The Ski Club also advises that in case the worst does happen remember to keep proof of purchase or rental receipt of your equipment as it is usually needed when making a claim.
iCarhireinsurance.com, who tell us they are, “the leading provider of stand-alone car hire excess insurance,” point out that if you rent a car from the airport to resort it is It is your responsibility, not the rental company’s, to ensure that the hire car is equipped for the wintery conditions they are driving in.
“This can be a challenge when the rules on winter tyres and snow chains differ from country to country,” says an iCarhireinsurance.com spokesperson, who tell us,
Winter tyres, for instance, are mandatory in Germany and Austria (where driving without winter tyres between the start of November and mid-April can lead to a fine of around €5,000), while they are ‘recommended’ in Switzerland, Andorra, Bulgaria, and Italy, however vehicles which are not equipped to travel through snow, and which impede traffic, may be fined. In France, winter tyres are not mandatory but in snowy conditions special signs can indicate that they should be used. (Source: AA and RAC)
Car hire companies offer a ‘winterisation’ charge which includes the price of winter tyres and/or snow chains, and can normally only be paid for at the rental desk.
When they did a little research iCarhireinsurance.com found the average ‘winterisation’ fee across the six destinations was £43, but travellers could pay up to £95 in Barcelona with Avis, falling to a more reasonable £49 if hiring from Europcar in Grenoble and down to £19 in Sofia, hiring from Sixt.

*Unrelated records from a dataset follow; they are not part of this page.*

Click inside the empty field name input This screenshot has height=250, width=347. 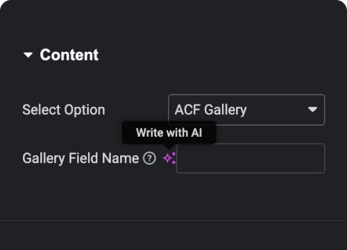[x=251, y=158]
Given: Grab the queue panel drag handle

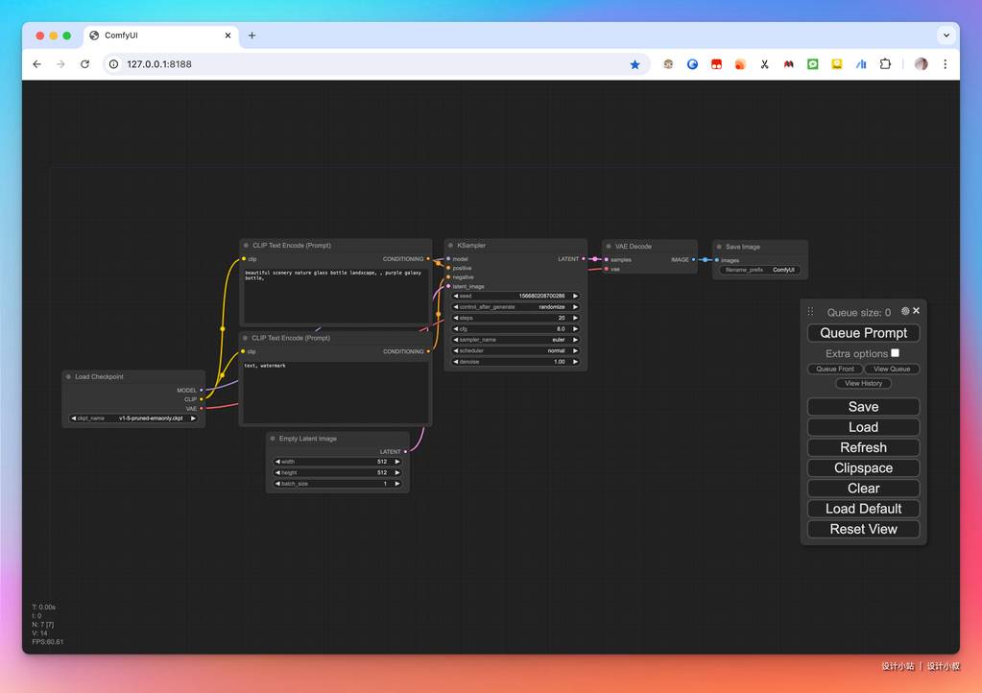Looking at the screenshot, I should [810, 312].
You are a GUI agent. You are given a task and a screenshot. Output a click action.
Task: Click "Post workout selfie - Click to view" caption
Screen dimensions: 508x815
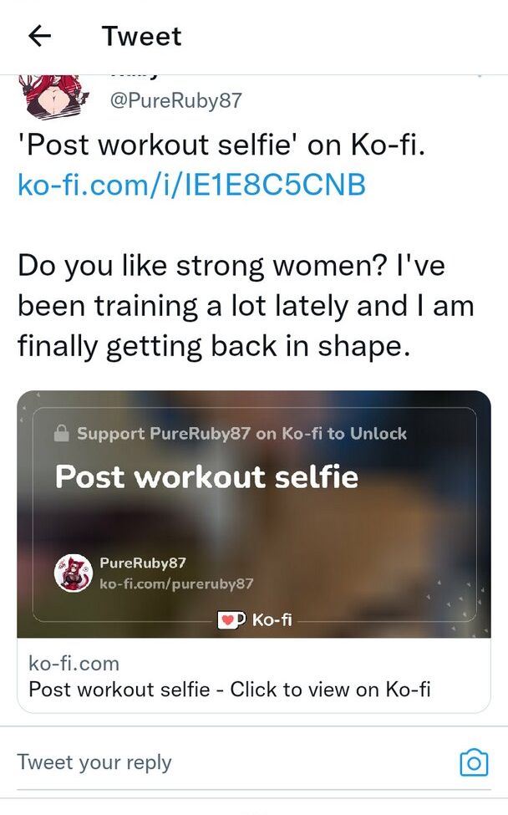point(229,690)
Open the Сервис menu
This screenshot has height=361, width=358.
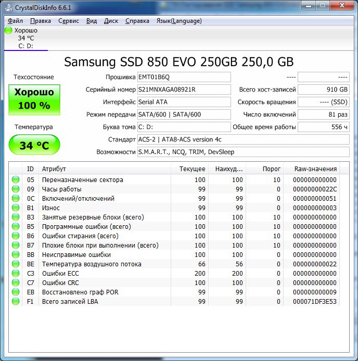tap(69, 21)
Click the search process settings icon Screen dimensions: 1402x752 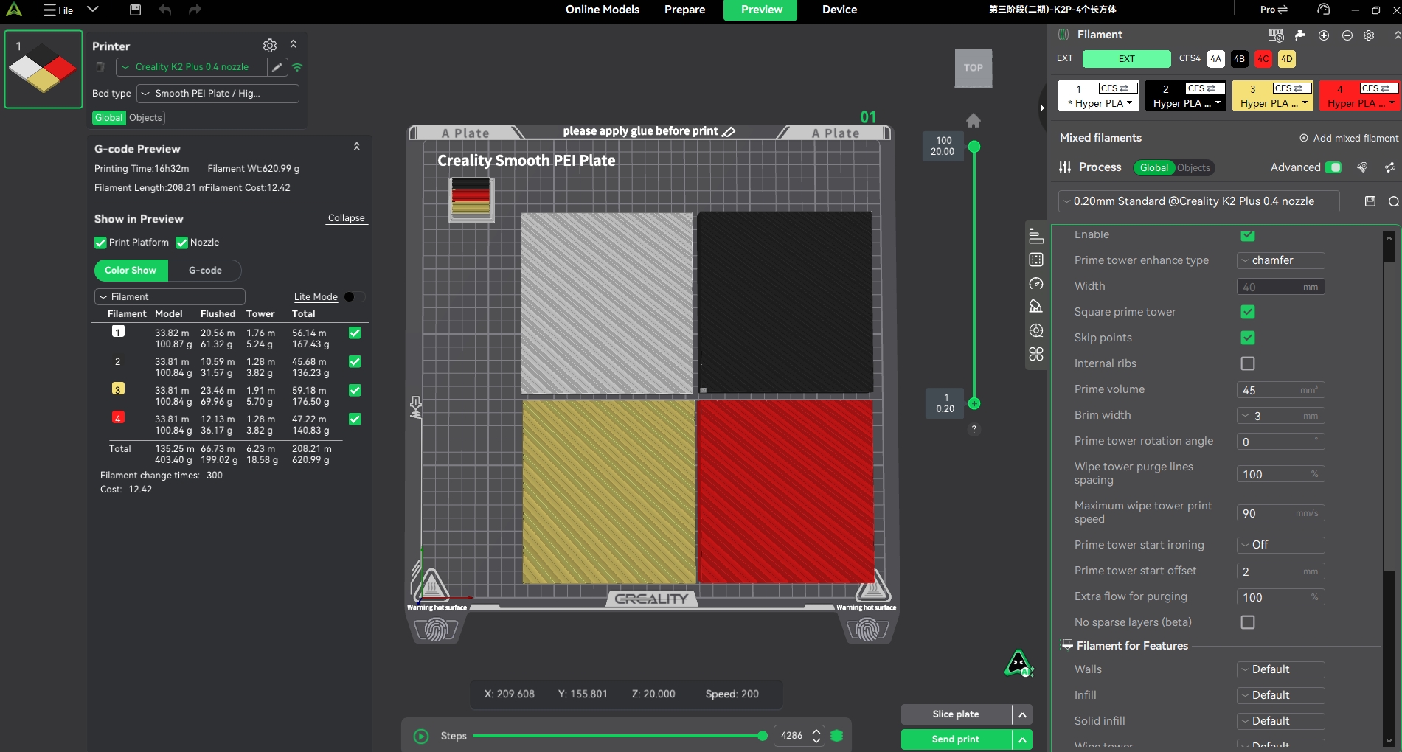tap(1393, 201)
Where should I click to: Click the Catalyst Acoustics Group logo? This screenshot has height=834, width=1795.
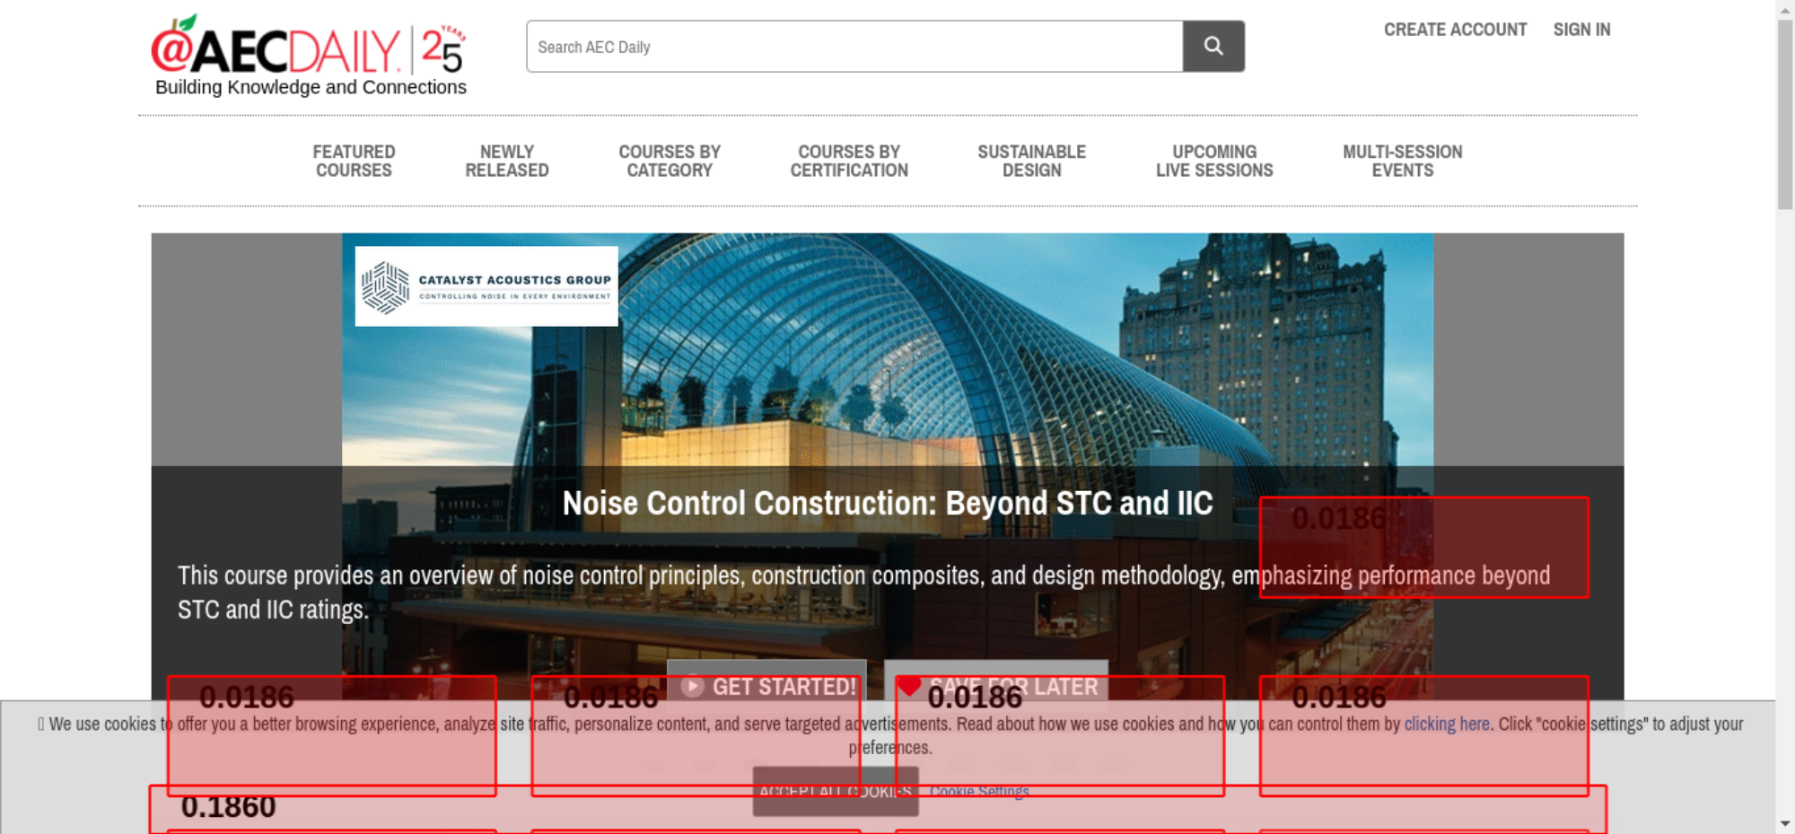pyautogui.click(x=486, y=286)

“Many travellers do not realise that the onus is on the driver, not the hire company, to know the rules and regulations of the country they’re hiring in,” said Ernesto Suarez, CEO and founder of iCarhireinsurance.com. “Police roadblocks near to ski resorts are common in the Alps, for instance, and police will refuse entry to a car without chains if it’s a designated ‘snow chain’ area. The driver may also have to pay a fine.”